What you are asked to do ▸ Look through the entries below and copy exactly the part that begins with the line containing "Deliveries (52, 1570)" and ends with the line containing "May 2024 (27, 1968)". Do not copy the pictures.

Stored data
--- --- ---

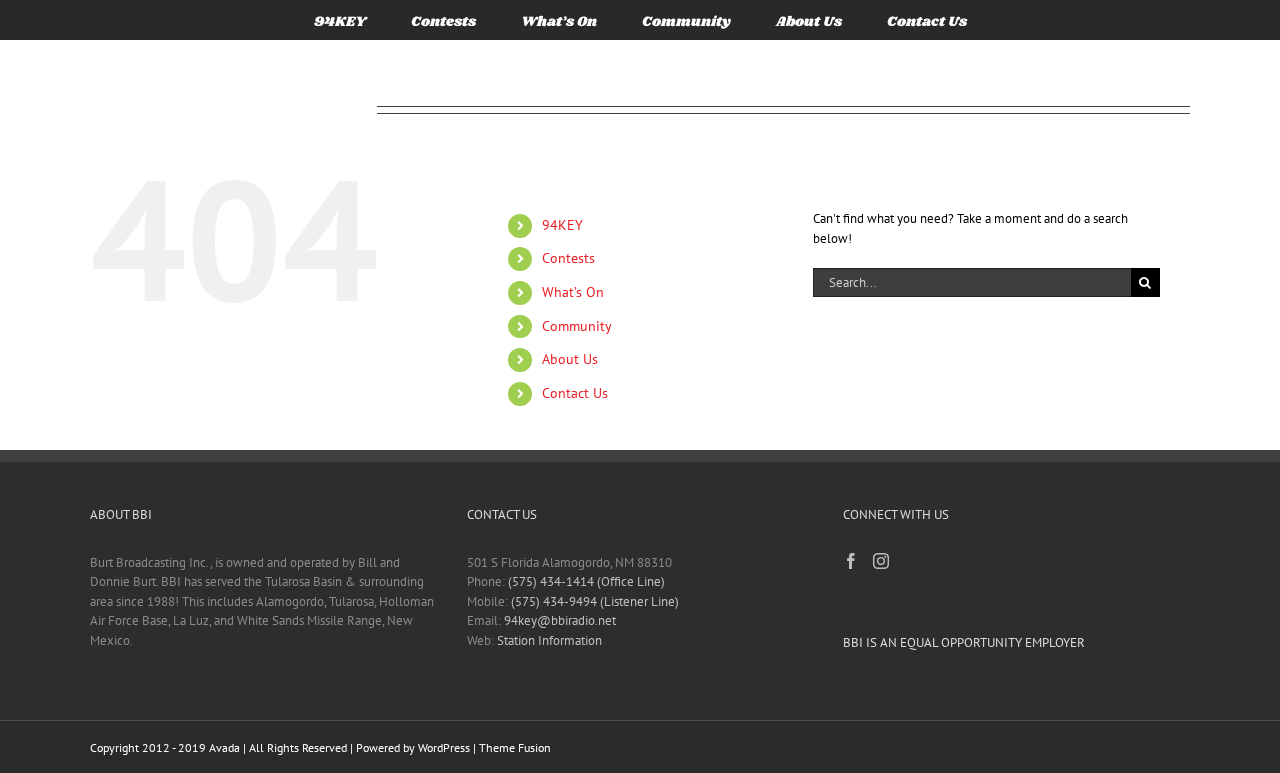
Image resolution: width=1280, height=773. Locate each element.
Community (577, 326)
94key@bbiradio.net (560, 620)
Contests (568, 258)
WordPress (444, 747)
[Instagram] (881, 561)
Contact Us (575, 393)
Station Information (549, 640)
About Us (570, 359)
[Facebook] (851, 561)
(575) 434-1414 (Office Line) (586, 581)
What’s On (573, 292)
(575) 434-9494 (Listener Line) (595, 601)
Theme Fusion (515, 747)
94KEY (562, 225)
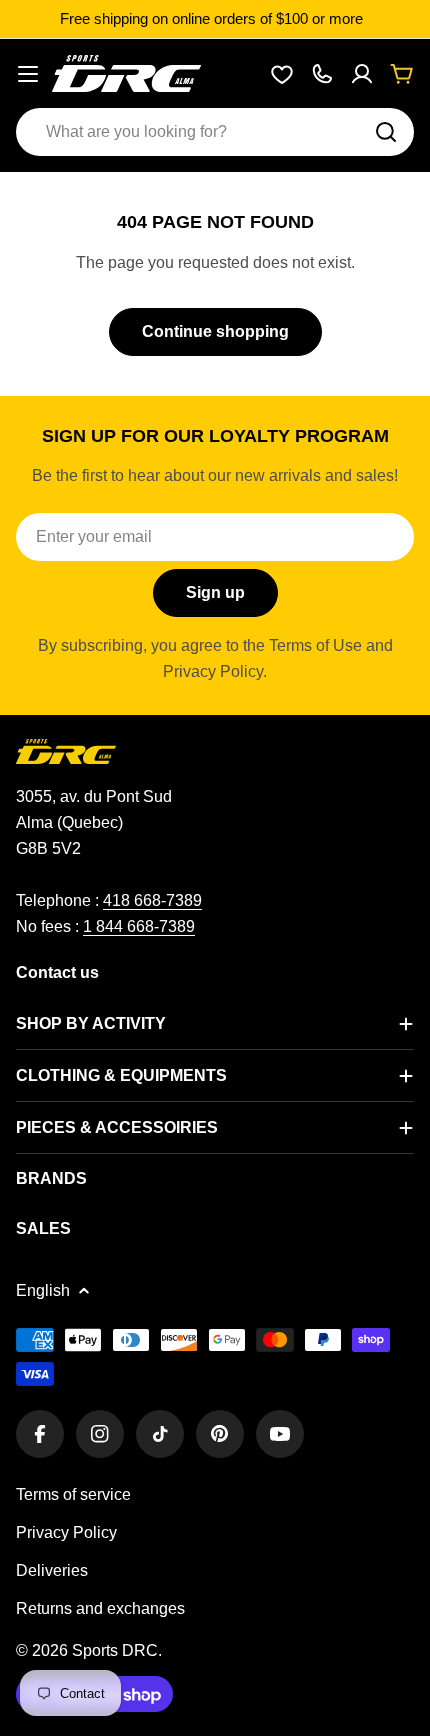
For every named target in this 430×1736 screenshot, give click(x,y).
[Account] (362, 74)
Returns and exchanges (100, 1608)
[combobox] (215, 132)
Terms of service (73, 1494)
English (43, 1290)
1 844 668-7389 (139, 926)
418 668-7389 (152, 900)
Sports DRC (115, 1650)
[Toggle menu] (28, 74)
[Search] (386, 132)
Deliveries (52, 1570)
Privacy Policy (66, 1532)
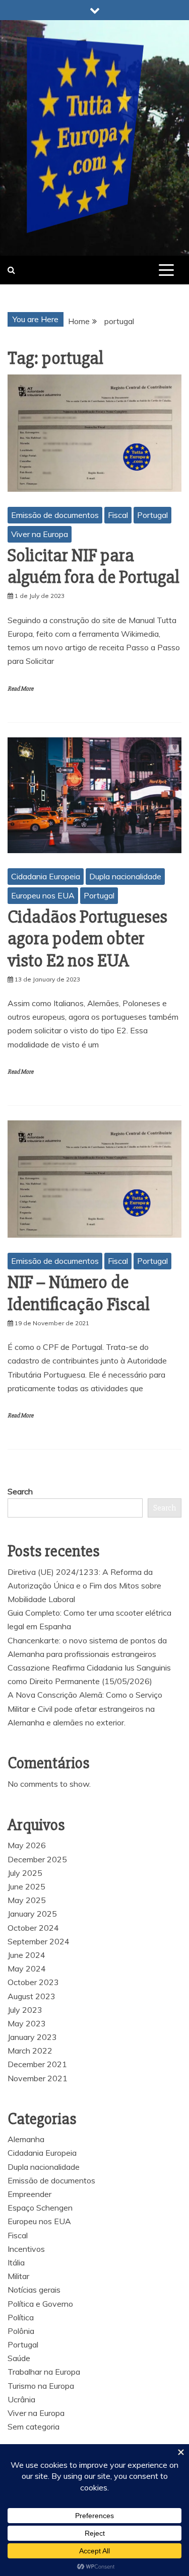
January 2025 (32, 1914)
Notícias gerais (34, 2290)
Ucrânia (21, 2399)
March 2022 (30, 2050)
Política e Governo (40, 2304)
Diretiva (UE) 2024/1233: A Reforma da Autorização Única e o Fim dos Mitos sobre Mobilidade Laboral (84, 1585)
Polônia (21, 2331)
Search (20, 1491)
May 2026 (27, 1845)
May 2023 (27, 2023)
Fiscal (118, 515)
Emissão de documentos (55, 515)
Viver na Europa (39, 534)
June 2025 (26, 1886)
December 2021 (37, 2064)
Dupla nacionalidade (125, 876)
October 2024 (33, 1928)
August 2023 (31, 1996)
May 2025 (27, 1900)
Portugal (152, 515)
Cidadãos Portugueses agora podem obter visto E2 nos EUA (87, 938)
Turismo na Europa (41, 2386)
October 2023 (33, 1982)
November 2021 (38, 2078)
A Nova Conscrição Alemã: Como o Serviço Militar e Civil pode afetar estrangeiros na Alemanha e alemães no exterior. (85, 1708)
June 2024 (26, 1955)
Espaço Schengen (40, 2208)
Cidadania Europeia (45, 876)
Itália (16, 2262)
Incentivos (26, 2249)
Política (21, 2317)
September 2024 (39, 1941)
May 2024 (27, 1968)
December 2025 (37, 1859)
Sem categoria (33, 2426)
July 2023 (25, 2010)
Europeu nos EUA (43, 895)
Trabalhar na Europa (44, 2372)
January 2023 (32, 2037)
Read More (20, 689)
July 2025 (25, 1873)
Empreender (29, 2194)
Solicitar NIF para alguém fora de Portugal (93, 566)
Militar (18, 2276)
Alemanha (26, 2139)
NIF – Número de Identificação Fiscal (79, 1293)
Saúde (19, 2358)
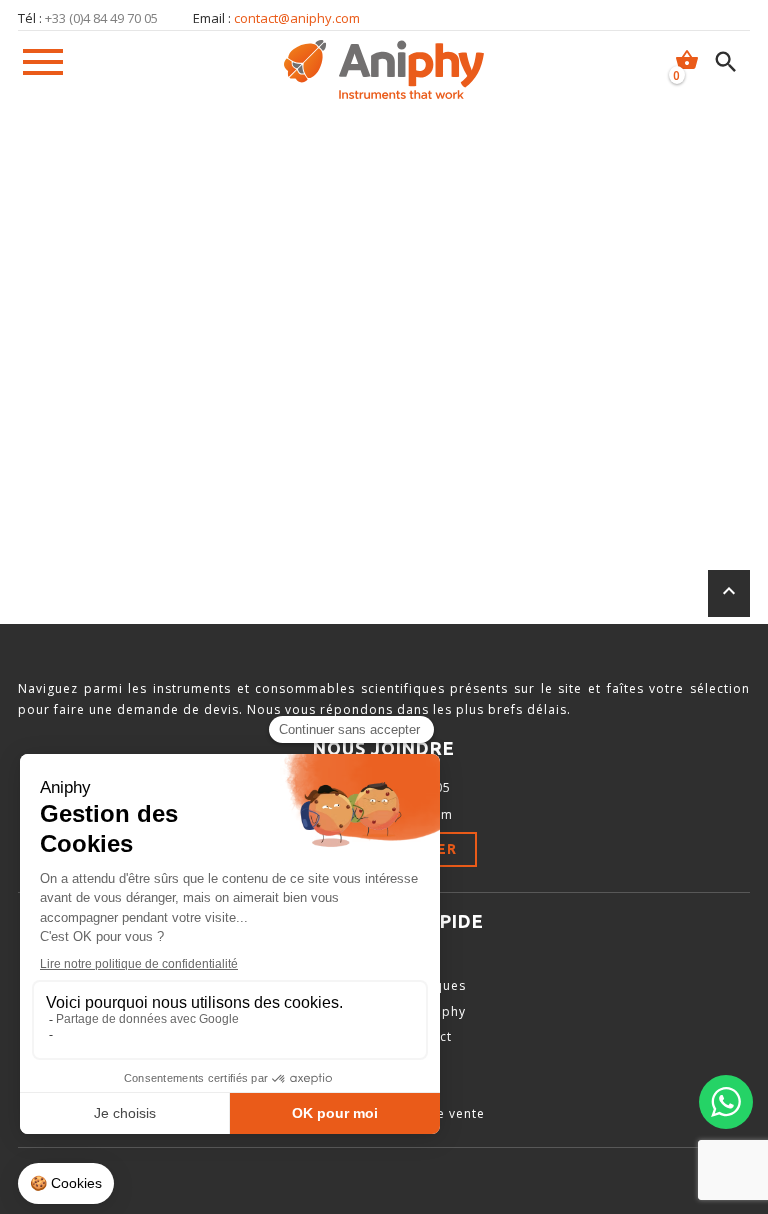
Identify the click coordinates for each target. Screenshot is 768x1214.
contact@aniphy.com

--- --- ---

Answer to this exercise ▸
Deliveries (52, 1570)
Privacy Policy (66, 1532)
January 2025 (32, 1914)
Notícias gerais (34, 2290)
Ucrânia (21, 2399)
March 2022 (30, 2050)
Política e Governo (40, 2304)
Diretiva (UE) 2024/1233: A Reforma da Autorização Única e o Fim dos Mitos sobre Mobilidade Laboral (84, 1585)
Polônia (21, 2331)
Search (20, 1491)
May 2026 (27, 1845)
May 2023 (27, 2023)
Fiscal (118, 515)
Emissão de documentos (55, 515)
Viver na Europa (39, 534)
June 2025 (26, 1886)
December 2021 (37, 2064)
Dupla nacionalidade (125, 876)
October 2024 (33, 1928)
August 2023 (31, 1996)
May 2025 (27, 1900)
Portugal (152, 515)
Cidadãos Portugueses agora podem obter visto E2 nos EUA (87, 938)
Turismo na Europa (41, 2386)
October 2023 (33, 1982)
November 2021 (38, 2078)
A Nova Conscrição Alemã: Como o Serviço Militar e Civil pode afetar estrangeiros na Alemanha e alemães no exterior. (85, 1708)
June 2024 (26, 1955)
Espaço Schengen (40, 2208)
Cidadania Europeia (45, 876)
Itália (16, 2262)
Incentivos (26, 2249)
Política (21, 2317)
September 2024 (39, 1941)
May 2024 (27, 1968)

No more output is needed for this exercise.